This is an exciting day for me—my first blog post as an official member of The LadyKillers. I’m going to have to work hard to keep up with such distinguished company. So with that in mind, here’s my take on Discarded Ideas.
My mother used to say I had “big ideas.” And she was right.
I was going to become a rock star, have five children, become a chef, write the
great American novel, and move to Alaska. Taylor Swift can stop looking over
her shoulder. And Lady Gaga can breathe a sigh of relief, since my short stint
with The Possums didn’t yield a single gig.
And I’ll never ski K2 or windsurf from Maui to Molokai.
My son has had to take the place of five children--something he did quite well when he was a teenager. After my last backpacking adventure, I gave up on hiking the Pacific Trail. As for moving to Alaska, I have no interest in tangling with Mama Grizzly.
But one idea I never discarded was that of being a published writer. Granted, Tea Oerbhet and Jami Attenberg can stop trembling when they hear my name—the great American novel is probably not in my future. But four months ago, my dream of finding a publisher came true and I’m still holding onto the idea of being a widely read mystery writer.
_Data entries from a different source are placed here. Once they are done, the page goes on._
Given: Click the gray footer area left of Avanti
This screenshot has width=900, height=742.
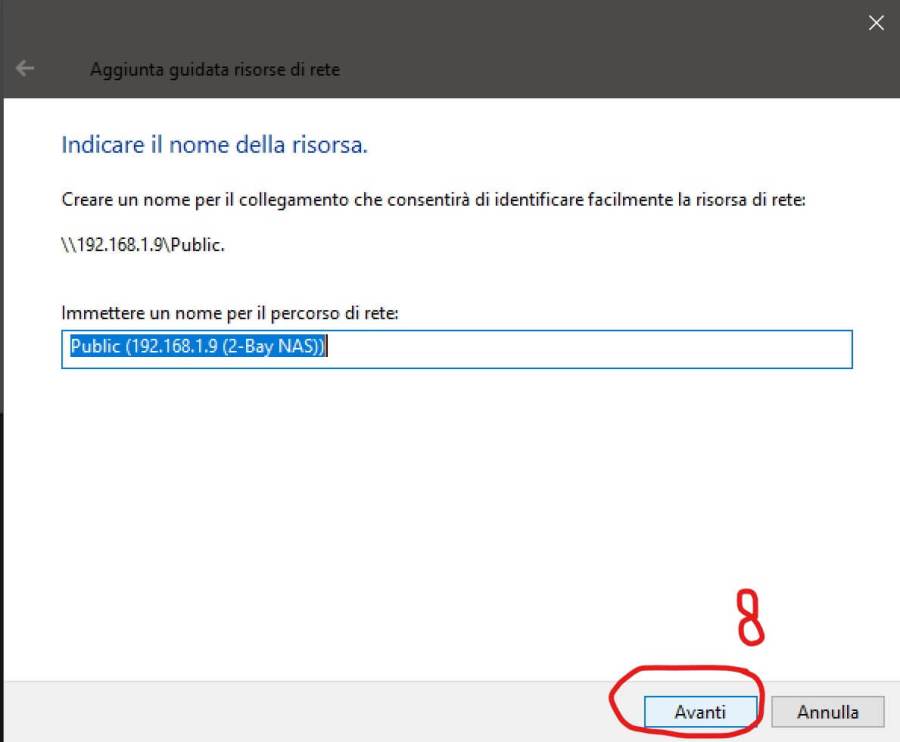Looking at the screenshot, I should click(x=300, y=711).
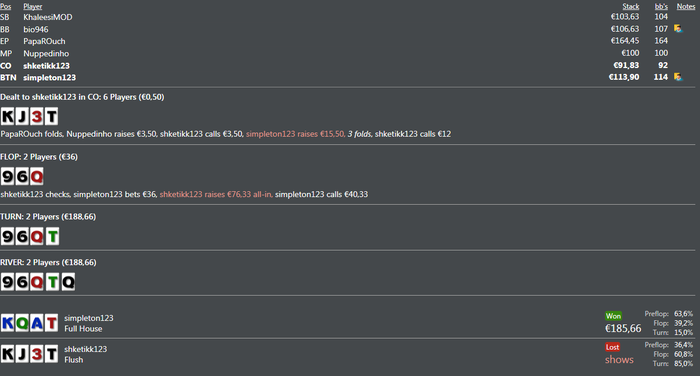Select the shketikk123 player row

[348, 65]
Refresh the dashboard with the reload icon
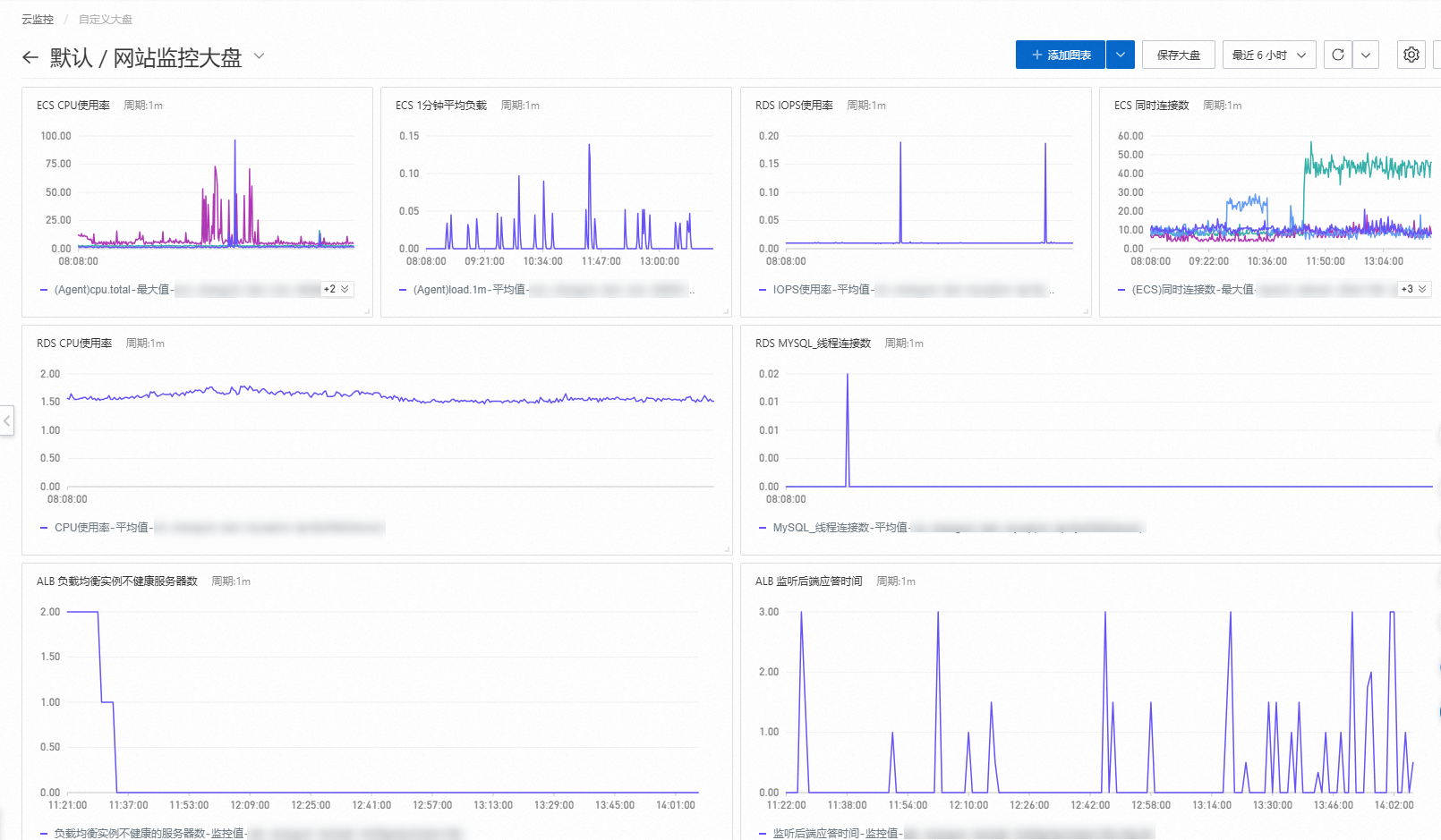Viewport: 1441px width, 840px height. point(1338,55)
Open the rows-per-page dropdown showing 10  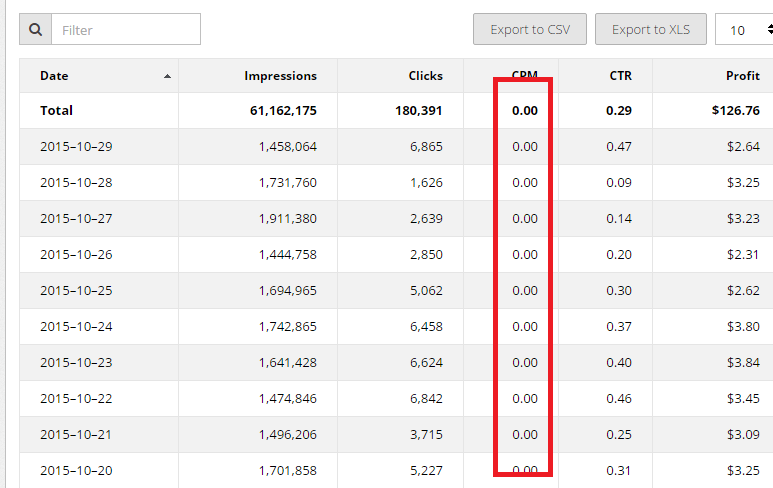tap(744, 30)
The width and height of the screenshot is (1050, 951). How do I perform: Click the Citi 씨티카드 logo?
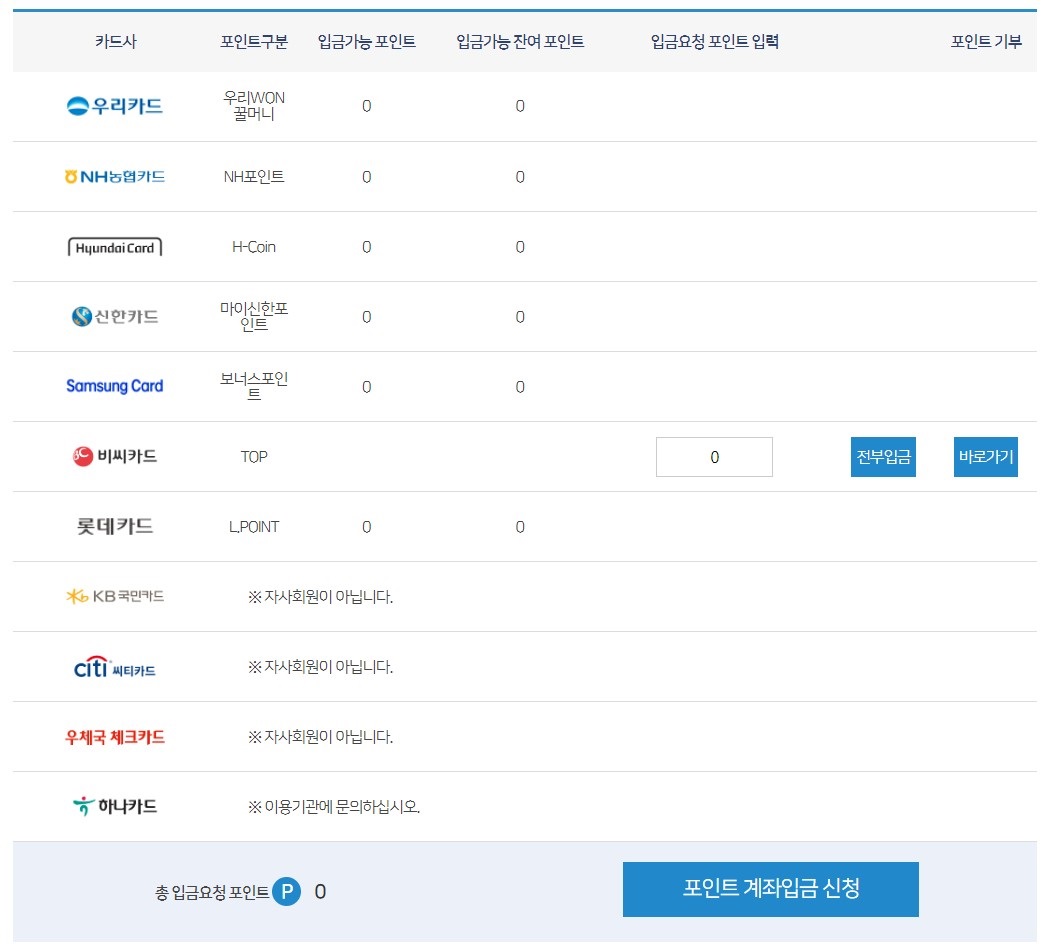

I wonder which of the story ideas I’ve jotted down in the past twelve months will be discarded, and which ones will have “legs?” I recently read the beginning of a prospective novel I called MISTAKEN HEART, in which a woman cowers in a cheap motel room, terrified that her abusive husband will come after her. It’s an interesting few pages, but I have no idea where it was going. And when I read it, nothing came to mind about what would happen next. I may keep it in my “ideas” file, but I have a suspicion that it will go nowhere. Another idea I had for a romantic suspense novel I called TRIPLE OR NOTHING is more promising, but will it cry out to be written
By contrast I’ve jotted down ideas for two more books in my Samuel Craddock series. I’ve written the first chapter of one and as soon as I read over it, I knew what would happen in the next chapter. And I’m pretty sure I know who did what and why. The other one concerns a recurring character and her not-so-nice brother. These two stories keep coming back to me, every time with new details. They are stories that want to be told.
At least once a day I think, “What if…” And sometimes I take a few notes. Most of these ideas will be discarded, or maybe come back as a little piece of something I’m working on. The ones that keep nudging me are the ones that don’t get discarded.